The task_cpu_possible_mask() is there for a special class of arm64 CPUs
where only some of the cores are able to run legacy 32-bit applications
on 64-bit arm CPUs. We can argue how likely that a DL task can be a
legacy 32 bit application that is inherently slower than the same
application compiled into native 64-bit code. Perhaps we can just
disallow such a legacy 32-bit application from moving to a DL scheduling
class in the first place.
I am not in favor of the idea of making the cpuset code more complex to
support such a corner case which may never be utilized. Could you strip
out the task_possible_cpu_mask() part from this patch? We can revisit
this with another patch if such a special use case can be useful to
support in the future.
Cheers,
Longman
>
> If the source root domain intersects cs->effective_cpus only on CPUs
> outside the task's possible mask, can_attach() can skip the destination
> reservation even though set_cpus_allowed_dl() later sees a real
> root-domain move and subtracts from the source domain.
>
> Extract the root-domain bandwidth-move test used by
> set_cpus_allowed_dl() into dl_task_needs_bw_move(), and make
> cpuset_can_attach() compute the same per-task target mask that
> cpuset_attach_task() applies.
>
> Keep nr_migrate_dl_tasks counting all migrating deadline tasks for
> cpuset DL task accounting. Restrict sum_migrate_dl_bw to the subset of
> tasks that need destination root-domain bandwidth reservation, because a
> deadline task can move between cpusets without moving bandwidth between
> root domains.
>
> This keeps the existing per-attach aggregate reservation model; it only
> changes the per-task mask used to decide which tasks contribute to that
> aggregate. The broader can_attach()/attach() transaction window is left
> unchanged.
>
> Fixes: 431c69fac05b ("cpuset: Honour task_cpu_possible_mask() in guarantee_online_cpus()")
> Fixes: 2ef269ef1ac0 ("cgroup/cpuset: Free DL BW in case can_attach() fails")
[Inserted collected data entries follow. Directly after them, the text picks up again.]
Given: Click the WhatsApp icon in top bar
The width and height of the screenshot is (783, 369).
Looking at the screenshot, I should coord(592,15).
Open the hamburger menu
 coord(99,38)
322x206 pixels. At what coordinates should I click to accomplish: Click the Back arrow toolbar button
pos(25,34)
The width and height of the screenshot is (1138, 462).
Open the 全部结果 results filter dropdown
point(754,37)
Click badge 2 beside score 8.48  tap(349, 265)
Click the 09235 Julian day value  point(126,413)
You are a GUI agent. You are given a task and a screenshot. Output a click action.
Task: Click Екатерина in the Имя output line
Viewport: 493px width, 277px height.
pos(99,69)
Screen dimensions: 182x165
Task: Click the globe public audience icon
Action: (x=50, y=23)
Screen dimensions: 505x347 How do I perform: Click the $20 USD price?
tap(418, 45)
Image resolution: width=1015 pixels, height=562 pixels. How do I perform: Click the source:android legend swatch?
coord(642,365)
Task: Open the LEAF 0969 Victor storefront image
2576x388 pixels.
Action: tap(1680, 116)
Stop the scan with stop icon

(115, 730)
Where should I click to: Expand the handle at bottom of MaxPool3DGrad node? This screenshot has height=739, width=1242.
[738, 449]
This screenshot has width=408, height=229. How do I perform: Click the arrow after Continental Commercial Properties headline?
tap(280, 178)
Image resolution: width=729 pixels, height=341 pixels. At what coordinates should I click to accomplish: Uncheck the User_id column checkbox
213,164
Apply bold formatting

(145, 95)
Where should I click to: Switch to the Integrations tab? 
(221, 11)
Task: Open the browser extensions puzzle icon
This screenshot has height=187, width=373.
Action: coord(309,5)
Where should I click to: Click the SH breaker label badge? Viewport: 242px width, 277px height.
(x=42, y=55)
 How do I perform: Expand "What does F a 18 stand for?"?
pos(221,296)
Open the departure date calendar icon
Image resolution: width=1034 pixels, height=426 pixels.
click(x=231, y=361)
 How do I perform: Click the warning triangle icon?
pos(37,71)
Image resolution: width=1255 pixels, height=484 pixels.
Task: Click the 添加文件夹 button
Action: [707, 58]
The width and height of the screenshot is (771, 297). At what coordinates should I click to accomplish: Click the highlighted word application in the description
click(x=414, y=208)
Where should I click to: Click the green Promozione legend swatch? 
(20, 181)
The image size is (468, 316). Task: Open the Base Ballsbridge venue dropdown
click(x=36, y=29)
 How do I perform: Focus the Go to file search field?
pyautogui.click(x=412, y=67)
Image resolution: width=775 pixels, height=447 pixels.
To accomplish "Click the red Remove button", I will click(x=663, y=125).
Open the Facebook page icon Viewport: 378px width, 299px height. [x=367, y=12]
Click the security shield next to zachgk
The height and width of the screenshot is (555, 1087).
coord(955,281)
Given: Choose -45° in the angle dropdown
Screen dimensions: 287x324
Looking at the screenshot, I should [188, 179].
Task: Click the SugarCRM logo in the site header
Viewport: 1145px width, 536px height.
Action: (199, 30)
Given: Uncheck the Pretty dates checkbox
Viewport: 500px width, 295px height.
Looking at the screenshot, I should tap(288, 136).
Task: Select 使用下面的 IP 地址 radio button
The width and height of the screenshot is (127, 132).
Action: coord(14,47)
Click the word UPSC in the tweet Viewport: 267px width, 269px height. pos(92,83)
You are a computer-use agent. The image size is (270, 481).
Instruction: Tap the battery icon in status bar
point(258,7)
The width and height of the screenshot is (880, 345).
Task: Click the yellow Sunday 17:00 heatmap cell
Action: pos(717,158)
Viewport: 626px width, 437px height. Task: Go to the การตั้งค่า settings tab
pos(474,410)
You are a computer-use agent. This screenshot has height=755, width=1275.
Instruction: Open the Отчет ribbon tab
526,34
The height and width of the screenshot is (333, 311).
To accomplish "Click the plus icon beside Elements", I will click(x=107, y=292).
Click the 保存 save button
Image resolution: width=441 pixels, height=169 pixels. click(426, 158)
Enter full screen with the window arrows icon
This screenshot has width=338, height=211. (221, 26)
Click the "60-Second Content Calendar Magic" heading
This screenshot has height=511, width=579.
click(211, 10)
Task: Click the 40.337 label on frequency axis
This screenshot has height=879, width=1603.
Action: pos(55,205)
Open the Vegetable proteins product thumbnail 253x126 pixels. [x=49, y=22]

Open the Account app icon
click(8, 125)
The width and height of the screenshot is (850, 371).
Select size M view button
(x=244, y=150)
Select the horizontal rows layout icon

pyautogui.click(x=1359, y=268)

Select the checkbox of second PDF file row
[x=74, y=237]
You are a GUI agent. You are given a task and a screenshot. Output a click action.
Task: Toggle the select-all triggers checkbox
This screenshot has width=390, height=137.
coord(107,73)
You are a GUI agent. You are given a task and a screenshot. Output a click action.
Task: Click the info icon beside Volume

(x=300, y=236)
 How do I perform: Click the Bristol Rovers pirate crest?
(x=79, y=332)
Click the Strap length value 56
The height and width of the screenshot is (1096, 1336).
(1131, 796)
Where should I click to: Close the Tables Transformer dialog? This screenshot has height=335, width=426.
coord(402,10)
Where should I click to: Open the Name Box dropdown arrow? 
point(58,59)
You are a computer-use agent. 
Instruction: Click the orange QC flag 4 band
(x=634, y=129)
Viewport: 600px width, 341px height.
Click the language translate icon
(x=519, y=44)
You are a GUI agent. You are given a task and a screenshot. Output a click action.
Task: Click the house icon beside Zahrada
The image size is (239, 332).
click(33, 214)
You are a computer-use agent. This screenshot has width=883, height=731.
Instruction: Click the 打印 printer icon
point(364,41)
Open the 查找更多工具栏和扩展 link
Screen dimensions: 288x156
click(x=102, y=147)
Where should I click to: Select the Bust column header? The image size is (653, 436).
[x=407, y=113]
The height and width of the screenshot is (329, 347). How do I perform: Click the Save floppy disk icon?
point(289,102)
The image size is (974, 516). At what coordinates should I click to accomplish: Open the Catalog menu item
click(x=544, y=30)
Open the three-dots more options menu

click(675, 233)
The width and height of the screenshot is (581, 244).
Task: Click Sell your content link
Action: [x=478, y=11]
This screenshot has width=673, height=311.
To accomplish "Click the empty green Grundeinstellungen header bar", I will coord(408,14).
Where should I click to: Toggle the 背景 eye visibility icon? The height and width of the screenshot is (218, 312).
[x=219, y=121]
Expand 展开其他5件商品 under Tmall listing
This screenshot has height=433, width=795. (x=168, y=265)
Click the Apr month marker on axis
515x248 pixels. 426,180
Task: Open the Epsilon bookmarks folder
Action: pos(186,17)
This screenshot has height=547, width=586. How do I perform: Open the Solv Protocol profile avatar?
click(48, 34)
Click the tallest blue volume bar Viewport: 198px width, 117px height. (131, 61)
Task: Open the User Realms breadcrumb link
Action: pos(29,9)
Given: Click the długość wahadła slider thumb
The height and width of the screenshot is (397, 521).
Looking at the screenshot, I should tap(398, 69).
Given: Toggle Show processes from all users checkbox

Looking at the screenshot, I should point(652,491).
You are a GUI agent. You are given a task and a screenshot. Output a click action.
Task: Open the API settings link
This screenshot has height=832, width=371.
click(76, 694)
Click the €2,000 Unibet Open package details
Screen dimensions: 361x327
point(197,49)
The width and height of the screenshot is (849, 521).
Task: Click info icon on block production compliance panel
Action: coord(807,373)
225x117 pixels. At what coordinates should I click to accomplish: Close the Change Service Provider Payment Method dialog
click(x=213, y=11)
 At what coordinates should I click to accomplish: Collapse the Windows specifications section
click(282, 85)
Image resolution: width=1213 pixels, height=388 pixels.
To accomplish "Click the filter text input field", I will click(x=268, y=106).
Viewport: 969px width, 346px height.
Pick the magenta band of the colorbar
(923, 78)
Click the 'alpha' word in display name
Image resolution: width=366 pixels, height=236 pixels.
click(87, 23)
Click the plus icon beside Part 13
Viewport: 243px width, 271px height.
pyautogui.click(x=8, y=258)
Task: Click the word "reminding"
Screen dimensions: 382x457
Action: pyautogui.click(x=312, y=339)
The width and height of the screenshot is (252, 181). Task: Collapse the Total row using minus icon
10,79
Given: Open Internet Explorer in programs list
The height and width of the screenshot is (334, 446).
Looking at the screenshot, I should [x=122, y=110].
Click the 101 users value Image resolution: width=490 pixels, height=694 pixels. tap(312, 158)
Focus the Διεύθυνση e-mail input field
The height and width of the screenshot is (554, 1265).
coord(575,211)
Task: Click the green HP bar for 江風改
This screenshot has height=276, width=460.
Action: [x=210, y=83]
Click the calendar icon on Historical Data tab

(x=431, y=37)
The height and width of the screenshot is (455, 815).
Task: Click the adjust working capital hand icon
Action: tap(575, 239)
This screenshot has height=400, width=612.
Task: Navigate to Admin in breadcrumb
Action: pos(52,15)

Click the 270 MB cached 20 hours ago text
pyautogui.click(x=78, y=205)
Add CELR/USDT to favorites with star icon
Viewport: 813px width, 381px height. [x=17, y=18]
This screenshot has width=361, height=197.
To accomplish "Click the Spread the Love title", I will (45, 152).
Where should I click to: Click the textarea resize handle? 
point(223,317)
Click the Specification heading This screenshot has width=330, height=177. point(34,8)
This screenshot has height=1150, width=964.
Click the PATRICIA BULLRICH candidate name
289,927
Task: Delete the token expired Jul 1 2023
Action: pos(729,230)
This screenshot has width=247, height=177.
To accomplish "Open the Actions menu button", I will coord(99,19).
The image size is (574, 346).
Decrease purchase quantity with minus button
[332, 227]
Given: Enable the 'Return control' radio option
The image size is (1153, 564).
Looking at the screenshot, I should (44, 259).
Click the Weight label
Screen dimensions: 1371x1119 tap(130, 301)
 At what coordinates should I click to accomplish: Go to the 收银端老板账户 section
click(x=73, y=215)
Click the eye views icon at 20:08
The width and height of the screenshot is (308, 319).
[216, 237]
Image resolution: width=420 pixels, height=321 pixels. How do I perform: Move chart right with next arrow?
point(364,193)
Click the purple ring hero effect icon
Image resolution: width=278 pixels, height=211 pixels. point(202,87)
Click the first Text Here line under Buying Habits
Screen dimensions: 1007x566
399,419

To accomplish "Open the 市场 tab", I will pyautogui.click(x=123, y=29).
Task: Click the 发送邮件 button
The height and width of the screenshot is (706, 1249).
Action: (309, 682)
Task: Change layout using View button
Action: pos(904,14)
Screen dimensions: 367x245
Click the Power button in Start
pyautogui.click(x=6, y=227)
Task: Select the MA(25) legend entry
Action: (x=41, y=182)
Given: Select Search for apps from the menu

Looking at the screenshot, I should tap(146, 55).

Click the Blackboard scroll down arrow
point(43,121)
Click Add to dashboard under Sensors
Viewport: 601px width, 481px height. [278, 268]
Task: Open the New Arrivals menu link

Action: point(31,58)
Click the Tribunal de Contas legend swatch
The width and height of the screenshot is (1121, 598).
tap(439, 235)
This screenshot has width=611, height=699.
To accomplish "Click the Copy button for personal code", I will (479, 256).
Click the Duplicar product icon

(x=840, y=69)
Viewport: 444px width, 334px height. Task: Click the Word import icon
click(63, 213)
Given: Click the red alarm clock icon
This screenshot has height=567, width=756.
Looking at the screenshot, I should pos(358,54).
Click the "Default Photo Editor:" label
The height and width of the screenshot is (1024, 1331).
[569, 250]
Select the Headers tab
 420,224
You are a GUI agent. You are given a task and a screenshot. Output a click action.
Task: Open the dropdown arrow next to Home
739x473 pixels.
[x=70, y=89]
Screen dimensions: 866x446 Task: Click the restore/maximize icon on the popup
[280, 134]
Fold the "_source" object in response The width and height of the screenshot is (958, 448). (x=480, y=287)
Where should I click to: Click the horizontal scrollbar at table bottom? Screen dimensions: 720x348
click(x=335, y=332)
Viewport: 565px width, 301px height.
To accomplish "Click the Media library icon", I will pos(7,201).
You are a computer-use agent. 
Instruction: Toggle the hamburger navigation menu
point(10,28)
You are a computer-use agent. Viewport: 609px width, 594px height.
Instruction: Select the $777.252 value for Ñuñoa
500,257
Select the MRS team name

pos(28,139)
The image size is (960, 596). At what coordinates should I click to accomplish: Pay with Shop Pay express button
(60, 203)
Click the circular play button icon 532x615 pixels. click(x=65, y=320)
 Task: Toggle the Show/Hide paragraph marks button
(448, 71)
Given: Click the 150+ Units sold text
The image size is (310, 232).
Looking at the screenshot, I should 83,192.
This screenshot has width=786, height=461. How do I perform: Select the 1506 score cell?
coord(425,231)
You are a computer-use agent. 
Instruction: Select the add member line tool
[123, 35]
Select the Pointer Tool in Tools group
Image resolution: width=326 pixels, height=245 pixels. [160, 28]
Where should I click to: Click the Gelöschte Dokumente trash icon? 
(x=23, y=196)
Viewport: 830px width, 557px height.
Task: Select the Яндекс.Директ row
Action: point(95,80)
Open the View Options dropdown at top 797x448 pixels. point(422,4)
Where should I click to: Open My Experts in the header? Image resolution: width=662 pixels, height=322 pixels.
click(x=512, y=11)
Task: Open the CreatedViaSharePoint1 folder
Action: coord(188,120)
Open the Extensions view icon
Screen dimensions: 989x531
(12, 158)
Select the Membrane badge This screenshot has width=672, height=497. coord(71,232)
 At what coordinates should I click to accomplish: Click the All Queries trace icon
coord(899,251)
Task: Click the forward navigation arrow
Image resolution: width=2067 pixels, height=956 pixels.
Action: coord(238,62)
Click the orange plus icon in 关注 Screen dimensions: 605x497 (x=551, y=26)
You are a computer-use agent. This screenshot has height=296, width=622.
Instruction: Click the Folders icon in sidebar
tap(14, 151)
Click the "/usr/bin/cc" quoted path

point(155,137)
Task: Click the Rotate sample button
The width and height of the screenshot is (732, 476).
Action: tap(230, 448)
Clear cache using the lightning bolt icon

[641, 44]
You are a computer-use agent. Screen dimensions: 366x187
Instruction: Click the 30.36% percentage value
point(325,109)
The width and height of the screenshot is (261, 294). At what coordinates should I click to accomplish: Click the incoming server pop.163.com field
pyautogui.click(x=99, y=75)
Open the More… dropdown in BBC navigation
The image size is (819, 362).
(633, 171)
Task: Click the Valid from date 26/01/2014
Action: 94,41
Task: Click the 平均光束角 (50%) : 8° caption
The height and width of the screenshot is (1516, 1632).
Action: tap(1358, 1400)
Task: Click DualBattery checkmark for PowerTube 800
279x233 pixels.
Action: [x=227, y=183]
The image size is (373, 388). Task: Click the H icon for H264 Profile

> Signed-off-by: Guopeng Zhang <zhangguopeng@kylinos.cn>
> ---
> include/linux/sched/deadline.h | 9 +++
> kernel/cgroup/cpuset-internal.h | 1 +
> kernel/cgroup/cpuset.c | 97 ++++++++++++++++++++++-----------
> kernel/sched/deadline.c | 13 ++++-
> 4 files changed, 86 insertions(+), 34 deletions(-)
>
> diff --git a/include/linux/sched/deadline.h b/include/linux/sched/deadline.h
> index 1198138cb839..ddfd5216f3fc 100644
> --- a/include/linux/sched/deadline.h
> +++ b/include/linux/sched/deadline.h
> @@ -33,6 +33,15 @@ struct root_domain;
> extern void dl_add_task_root_domain(struct task_struct *p);
> extern void dl_clear_root_domain(struct root_domain *rd);
> extern void dl_clear_root_domain_cpu(int cpu);
> +/*
> + * Return whether moving DL task @p to @new_mask requires moving DL
> + * bandwidth accounting between root domains. This helper is specific to
> + * DL bandwidth move accounting semantics and is shared by
> + * cpuset_can_attach() and set_cpus_allowed_dl() so both paths use the
> + * same source root-domain test.
> + */
> +bool dl_task_needs_bw_move(struct task_struct *p,
> + const struct cpumask *new_mask);
>
> extern u64 dl_cookie;
> extern bool dl_bw_visited(int cpu, u64 cookie);
> diff --git a/kernel/cgroup/cpuset-internal.h b/kernel/cgroup/cpuset-internal.h
> index bb4e692bea30..f7aaf01f7cd5 100644
> --- a/kernel/cgroup/cpuset-internal.h
> +++ b/kernel/cgroup/cpuset-internal.h
> @@ -167,6 +167,7 @@ struct cpuset {
> */
> int nr_deadline_tasks;
> int nr_migrate_dl_tasks;
> + /* DL bandwidth that needs destination reservation for this attach. */
> u64 sum_migrate_dl_bw;
> /*
> * CPU used for temporary DL bandwidth allocation during attach;
> diff --git a/kernel/cgroup/cpuset.c b/kernel/cgroup/cpuset.c
> index ae41736399a1..78c1a4071cc3 100644
> --- a/kernel/cgroup/cpuset.c
> +++ b/kernel/cgroup/cpuset.c
> @@ -485,6 +485,30 @@ static void guarantee_active_cpus(struct task_struct *tsk,
> rcu_read_unlock();
> }
>
> +/* Compute the effective CPU mask cpuset_attach_task() will apply to @tsk. */
> +static void cpuset_attach_task_cpus(struct cpuset *cs, struct task_struct *tsk,
> + struct cpumask *pmask)
> +{
> + const struct cpumask *possible_mask = task_cpu_possible_mask(tsk);
> +
> + lockdep_assert_cpuset_lock_held();
> +
> + if (cs == &top_cpuset) {
> + cpumask_andnot(pmask, possible_mask, subpartitions_cpus);
> + return;
> + }
> +
> + if (WARN_ON(!cpumask_and(pmask, possible_mask, cpu_active_mask)))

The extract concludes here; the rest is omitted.